Я отлично поняла, что она имеет в виду.
После купания мы пошли погулять. Было тепло. Мне хотелось побыть с ней вдвоем, собрать маргаритки, сплести венки, делать что-то простое и привычное.
— Моя мама умерла, — сказала я Бетси. — Только ужасно давно, я ее почти не помню.
На поле, за оградой участка, по которому мы с ней брели, паслись коровы. Когда Бетси была со мной, она ничем не отличалась от других детей. Тихая, ласковая и послушная. Мне она нужна была не меньше, чем я ей, — прикосновение к тому, кто знает.
Бетси подбежала к забору из столбов и перекладин, который отделял нас от десятков животных. Она мычала и, приставив ко лбу пальцы, делала вид, будто бодает забор. Мы были с ней одинаковыми — брошенные сироты, которые не чаяли дождаться, когда кончится детство, и упорно бодали головой пустоту.
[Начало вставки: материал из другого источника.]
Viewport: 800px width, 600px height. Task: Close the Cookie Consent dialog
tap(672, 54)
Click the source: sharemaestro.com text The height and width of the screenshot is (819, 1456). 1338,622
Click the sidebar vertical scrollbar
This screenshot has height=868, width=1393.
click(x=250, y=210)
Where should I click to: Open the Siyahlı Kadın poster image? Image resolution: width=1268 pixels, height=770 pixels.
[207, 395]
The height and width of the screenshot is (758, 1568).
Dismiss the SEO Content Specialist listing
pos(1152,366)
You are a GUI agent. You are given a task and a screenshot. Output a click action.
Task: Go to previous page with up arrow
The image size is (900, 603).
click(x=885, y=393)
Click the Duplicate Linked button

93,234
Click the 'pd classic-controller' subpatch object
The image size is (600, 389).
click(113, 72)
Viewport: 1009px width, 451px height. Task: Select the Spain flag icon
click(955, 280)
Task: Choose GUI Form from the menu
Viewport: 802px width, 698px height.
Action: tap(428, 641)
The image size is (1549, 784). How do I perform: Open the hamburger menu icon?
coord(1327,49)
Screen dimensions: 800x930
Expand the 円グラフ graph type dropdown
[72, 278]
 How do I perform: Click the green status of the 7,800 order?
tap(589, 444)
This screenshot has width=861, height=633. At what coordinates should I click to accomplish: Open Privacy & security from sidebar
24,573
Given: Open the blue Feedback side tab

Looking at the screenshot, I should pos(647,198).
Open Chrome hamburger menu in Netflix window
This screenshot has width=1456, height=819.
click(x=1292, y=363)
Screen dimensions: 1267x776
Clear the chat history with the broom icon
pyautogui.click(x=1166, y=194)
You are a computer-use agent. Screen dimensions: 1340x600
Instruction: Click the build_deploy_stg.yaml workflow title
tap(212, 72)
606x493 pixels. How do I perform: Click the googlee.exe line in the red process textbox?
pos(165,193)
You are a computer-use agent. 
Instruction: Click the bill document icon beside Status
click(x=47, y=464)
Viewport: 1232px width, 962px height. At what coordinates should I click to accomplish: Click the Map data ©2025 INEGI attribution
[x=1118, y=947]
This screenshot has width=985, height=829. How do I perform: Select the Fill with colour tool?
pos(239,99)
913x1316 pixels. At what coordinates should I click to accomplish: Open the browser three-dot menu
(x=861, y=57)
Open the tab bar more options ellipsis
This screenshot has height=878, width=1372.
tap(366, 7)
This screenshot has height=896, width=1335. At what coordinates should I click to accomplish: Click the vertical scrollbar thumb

Единственная разница была в том, что я теперь об этом знала. Я утратила благодать детского неведения.
— У нее был рак, — сказала я. Бетси отыскала длинную палку, просунула ее через забор и ткнула в коровью лепешку. Туча мух взвилась и зароилась вокруг нас, Бетси взвизгнула. — А папу я не видела лет сто. Он женился на Патрисии. Ты про это знала, Бетси? — Она не слушала, но мне все равно нравилось с ней болтать. — А потом они разошлись.
Я всегда гадала: почему Патрисия молчала о том, что вышла замуж за папу? Стеснялась, наверно, того, что она моя мачеха, что у нее собственный сын, что он свободен и живет как все люди. «Только даром семья пропала, — думала я. — А у меня вообще никакой семьи».